Visitors own interpretations are instantly displayed right next to the specimens, Demonstrating that visitors and museums have a joint responsibility for and be seen as an active agent in determining learning priorities.We want to give visitors active learning experiences and opportunities to engage in the museum’s work and feed into how our museums should be run, opportunities for them to tell us what they know and need to know about the life sciences, what issues they care about and want museumsto raise. Creating a truly individual museum learning experience. The Grant museum is a small museum with a small staff, QRator was created with curatorial input, but ultimately it is classed as a technology project and evaluated as such.

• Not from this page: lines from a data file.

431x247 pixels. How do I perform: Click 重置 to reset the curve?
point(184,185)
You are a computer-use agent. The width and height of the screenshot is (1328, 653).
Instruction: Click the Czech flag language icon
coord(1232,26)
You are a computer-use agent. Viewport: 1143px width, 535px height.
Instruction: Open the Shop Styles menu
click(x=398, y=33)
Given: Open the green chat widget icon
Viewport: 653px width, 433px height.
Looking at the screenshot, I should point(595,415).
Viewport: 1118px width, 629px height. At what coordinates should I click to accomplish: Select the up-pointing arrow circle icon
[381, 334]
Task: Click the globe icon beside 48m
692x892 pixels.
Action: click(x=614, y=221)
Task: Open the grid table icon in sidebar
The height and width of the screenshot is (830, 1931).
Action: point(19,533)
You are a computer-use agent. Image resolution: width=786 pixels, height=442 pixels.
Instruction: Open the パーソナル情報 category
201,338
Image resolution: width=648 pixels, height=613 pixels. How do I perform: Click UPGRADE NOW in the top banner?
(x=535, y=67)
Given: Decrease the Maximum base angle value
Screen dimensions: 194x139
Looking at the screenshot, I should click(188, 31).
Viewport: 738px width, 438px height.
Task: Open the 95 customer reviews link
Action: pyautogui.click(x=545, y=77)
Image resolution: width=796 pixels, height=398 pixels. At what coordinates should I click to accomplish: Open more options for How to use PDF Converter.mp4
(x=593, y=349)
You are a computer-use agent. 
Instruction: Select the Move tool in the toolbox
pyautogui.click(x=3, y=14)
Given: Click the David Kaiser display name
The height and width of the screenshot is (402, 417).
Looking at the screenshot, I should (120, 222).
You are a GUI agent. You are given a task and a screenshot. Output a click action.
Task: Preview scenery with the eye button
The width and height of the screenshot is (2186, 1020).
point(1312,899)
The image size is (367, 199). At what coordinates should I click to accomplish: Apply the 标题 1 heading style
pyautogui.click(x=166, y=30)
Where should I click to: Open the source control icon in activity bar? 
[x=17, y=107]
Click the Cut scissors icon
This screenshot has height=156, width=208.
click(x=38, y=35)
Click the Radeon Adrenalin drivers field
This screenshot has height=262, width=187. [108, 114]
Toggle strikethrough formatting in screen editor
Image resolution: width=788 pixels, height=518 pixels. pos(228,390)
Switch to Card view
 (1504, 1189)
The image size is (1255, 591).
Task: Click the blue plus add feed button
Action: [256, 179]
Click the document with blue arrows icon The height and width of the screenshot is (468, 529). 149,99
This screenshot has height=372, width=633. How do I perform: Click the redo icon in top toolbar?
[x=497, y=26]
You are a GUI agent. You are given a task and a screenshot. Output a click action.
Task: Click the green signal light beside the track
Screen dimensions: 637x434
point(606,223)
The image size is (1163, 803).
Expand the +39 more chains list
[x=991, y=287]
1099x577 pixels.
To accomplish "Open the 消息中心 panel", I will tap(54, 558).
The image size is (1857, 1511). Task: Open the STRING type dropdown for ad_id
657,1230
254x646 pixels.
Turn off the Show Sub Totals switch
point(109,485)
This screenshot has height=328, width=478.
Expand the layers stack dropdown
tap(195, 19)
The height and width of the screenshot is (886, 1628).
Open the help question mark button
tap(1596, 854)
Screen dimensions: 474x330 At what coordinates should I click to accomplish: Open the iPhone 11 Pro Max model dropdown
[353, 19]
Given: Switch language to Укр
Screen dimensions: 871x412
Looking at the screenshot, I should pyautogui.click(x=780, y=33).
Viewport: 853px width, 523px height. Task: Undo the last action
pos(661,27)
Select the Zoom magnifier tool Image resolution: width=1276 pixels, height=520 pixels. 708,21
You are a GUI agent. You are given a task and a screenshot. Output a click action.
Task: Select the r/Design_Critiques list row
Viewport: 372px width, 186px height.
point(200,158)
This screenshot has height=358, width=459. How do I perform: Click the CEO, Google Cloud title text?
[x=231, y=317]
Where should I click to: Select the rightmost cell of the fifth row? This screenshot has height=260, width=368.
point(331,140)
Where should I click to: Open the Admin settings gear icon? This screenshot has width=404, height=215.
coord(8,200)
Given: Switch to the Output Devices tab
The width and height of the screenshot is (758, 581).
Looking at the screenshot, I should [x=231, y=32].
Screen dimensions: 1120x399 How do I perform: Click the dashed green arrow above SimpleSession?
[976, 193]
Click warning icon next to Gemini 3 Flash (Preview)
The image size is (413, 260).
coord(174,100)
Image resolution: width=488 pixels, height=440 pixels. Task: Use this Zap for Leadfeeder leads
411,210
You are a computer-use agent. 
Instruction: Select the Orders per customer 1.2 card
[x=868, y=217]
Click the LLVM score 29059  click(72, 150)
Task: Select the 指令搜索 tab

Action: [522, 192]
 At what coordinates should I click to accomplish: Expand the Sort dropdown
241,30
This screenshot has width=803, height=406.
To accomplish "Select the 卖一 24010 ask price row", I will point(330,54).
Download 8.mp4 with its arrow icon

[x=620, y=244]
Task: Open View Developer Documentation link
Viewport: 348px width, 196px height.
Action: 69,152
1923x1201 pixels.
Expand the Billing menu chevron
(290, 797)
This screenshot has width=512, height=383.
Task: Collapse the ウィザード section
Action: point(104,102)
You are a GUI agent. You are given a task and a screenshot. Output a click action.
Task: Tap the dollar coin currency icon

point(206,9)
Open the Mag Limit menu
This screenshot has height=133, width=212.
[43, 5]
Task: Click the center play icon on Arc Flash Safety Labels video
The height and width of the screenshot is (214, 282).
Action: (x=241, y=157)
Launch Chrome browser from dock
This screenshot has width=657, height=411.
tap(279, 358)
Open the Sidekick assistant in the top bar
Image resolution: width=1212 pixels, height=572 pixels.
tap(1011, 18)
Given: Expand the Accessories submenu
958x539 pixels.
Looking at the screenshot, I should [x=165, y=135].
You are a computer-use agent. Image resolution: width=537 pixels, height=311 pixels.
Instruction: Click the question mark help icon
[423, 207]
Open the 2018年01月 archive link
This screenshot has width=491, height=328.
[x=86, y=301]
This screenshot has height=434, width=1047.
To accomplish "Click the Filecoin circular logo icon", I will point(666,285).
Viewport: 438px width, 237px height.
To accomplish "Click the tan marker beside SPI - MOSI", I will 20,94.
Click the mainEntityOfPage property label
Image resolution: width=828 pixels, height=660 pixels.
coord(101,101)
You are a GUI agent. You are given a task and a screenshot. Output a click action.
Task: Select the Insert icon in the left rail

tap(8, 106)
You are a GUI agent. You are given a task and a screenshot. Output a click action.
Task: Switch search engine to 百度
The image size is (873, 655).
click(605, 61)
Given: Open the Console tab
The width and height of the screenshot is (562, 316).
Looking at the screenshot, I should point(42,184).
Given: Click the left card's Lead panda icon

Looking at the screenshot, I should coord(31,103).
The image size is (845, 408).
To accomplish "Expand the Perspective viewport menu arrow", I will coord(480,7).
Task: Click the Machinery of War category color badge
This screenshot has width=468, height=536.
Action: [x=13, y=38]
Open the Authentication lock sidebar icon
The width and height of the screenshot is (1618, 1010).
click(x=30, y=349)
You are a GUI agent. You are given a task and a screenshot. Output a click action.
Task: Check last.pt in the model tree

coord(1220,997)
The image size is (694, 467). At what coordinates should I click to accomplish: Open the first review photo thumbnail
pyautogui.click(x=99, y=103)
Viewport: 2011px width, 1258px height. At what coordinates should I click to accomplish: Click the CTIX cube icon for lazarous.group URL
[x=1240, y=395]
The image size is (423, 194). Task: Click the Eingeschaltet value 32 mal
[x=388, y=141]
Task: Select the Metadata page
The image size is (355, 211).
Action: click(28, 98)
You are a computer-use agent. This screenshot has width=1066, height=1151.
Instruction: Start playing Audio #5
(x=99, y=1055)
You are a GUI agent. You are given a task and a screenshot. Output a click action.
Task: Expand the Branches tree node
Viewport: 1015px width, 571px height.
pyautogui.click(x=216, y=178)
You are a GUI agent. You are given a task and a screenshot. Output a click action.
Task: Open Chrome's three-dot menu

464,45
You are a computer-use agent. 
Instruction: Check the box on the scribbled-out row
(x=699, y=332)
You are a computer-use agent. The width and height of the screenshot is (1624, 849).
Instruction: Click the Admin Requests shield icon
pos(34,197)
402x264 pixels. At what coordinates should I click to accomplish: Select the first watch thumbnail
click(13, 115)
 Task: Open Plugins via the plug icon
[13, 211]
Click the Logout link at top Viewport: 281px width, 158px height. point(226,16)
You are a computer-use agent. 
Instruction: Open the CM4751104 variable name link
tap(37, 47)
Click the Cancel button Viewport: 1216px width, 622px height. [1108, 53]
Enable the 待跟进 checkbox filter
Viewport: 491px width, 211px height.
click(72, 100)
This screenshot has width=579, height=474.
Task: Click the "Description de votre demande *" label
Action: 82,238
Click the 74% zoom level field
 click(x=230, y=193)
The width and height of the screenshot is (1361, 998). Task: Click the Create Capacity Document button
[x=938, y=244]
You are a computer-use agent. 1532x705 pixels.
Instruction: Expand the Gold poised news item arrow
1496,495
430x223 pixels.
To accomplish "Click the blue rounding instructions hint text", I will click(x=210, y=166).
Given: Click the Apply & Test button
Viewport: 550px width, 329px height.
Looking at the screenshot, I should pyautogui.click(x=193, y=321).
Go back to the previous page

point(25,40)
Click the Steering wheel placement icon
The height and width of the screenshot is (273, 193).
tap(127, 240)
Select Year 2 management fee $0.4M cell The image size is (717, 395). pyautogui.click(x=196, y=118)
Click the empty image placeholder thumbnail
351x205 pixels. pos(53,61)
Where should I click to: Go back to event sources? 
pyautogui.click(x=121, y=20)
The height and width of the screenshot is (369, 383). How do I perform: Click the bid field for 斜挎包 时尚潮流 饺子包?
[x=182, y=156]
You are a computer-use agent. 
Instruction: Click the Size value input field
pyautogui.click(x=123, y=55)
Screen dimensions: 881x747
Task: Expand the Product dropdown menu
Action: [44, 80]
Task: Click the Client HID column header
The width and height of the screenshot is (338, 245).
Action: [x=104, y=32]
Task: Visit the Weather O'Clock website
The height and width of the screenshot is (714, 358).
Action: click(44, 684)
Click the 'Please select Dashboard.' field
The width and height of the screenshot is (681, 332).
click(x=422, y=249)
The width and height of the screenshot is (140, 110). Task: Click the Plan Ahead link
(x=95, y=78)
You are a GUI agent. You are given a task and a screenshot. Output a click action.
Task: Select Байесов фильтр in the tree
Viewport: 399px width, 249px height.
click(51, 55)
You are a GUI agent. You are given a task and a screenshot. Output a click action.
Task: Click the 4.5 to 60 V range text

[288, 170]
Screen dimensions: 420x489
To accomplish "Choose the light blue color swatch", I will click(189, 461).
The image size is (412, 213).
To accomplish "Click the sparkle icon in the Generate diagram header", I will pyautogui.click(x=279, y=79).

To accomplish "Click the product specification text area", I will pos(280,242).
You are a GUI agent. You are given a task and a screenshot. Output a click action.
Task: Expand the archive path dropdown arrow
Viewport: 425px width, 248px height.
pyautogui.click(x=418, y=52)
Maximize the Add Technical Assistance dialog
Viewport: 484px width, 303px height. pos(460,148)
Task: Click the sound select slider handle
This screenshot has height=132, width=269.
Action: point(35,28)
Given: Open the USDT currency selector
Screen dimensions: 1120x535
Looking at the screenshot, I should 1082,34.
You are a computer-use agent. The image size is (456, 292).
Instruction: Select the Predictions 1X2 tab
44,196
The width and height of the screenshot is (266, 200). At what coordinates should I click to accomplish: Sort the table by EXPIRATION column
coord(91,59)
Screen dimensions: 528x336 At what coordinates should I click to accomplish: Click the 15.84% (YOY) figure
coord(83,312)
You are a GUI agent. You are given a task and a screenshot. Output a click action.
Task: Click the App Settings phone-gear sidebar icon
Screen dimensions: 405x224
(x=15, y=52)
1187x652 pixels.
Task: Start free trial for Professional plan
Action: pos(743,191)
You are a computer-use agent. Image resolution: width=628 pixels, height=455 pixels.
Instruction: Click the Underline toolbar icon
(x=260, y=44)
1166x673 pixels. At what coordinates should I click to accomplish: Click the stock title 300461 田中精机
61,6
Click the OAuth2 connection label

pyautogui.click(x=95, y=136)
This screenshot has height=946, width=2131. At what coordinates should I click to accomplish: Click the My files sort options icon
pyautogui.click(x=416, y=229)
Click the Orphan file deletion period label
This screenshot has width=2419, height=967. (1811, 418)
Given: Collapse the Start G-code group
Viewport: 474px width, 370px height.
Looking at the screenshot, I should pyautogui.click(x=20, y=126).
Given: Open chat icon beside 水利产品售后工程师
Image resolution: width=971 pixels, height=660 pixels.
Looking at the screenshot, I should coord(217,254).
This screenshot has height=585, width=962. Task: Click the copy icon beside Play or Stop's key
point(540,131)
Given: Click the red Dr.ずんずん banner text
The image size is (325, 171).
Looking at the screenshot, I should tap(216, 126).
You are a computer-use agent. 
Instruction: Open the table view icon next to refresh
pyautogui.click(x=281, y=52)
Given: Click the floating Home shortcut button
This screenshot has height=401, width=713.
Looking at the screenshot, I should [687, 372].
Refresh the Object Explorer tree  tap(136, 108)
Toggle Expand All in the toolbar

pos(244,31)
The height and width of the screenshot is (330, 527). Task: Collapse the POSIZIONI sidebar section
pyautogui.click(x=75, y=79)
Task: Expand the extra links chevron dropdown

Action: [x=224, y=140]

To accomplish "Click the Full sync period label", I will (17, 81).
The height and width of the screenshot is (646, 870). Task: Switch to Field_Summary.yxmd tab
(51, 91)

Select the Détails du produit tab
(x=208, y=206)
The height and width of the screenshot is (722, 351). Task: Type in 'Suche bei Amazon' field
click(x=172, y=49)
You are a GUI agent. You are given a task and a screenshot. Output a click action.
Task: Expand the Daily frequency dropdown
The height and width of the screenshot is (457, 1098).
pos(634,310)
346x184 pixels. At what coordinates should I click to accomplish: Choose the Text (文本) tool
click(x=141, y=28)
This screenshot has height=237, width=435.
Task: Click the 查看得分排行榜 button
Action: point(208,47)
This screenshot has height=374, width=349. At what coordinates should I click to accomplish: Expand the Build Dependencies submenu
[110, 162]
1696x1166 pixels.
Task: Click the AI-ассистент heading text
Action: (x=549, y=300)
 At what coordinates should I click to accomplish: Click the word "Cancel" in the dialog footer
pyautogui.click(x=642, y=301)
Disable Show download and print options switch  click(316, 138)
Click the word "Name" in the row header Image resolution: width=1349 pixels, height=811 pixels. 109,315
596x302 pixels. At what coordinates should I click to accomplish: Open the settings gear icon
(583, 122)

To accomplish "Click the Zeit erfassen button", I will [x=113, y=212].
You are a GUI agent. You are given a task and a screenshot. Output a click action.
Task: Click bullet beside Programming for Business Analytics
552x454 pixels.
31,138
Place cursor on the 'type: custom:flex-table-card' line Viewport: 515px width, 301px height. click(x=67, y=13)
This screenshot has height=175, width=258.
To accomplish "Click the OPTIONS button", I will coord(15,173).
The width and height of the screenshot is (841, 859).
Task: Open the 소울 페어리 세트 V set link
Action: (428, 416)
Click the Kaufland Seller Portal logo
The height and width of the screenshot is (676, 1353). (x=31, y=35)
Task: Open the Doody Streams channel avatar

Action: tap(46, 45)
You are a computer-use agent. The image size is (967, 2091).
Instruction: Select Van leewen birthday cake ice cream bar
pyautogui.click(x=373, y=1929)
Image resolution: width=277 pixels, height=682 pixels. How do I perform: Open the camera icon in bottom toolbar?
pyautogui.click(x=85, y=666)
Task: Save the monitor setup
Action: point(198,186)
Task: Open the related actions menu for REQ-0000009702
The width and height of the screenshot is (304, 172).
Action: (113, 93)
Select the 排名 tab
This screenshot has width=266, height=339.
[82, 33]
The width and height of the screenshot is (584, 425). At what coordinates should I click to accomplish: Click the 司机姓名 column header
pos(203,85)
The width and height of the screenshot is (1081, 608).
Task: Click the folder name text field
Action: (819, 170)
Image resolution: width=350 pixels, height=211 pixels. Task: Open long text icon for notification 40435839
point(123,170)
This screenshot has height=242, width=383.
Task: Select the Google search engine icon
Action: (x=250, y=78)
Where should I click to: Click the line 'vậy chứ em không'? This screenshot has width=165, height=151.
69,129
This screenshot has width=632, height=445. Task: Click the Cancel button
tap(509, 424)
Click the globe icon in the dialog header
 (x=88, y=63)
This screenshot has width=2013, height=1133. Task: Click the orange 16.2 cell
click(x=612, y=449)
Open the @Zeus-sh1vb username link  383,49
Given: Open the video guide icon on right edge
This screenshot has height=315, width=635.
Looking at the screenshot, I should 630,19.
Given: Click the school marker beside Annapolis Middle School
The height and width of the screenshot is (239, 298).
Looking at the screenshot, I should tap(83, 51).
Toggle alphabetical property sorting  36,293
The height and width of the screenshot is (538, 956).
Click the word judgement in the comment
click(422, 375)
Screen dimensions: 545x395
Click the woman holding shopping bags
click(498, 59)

I’m not saying this is the right way to deliver personalised learning, QRator throws out more questions than it answers. What are the key issues that museums need to address when planning future opportunities for personalised learning with digital technologies? Is the ability to add their own interpretation, and to think about choices museums make encourage critical thinking and personalised learning?Can you create meaningful digital learning experiences with the visitor? Can you create meaningful digital learning experiences without the visitor?And if you can, can its impact on learning be evaluated?
The next case study is a collaborative project with The Imperial War Museum, UCLDH, CASA and Knowledge Integration. Funded by the NESTA R&D fund. Research and development project testing whether the application of social media models to cultural collections successfully increases audience engagement and reach. aims are to increase Engagement, comprising elements of comment, debate, consumption of more of the collection and increased time spent exploring content; and Spread, which encompasses different people and different places, for example interaction with the collections pre- and post-visit, at home or via mobile.embedding the audience voice and input throughout a museum’soutput.This project is within the New Media department at IWM. There are no formal learning outcomes associated. What does that say about digital technology and learning?
Again raising more questions than we have answers, and these are some of the issues I don’ think we have even begun to consider when it comes to creating digital learning strategies for cultural institutions. So it comes back to the three key questions of the panel: ‘what do we mean by learning in a digital context?’, ‘what kind of learning do we want to encourage?’ and how do we know if learning is taking (or has taken) place? If we dont know these questions or that digital projects that have brilliant potential for learning experiences are even being produced within our own institutions how can we begin to think strategically and operationally about digital learning?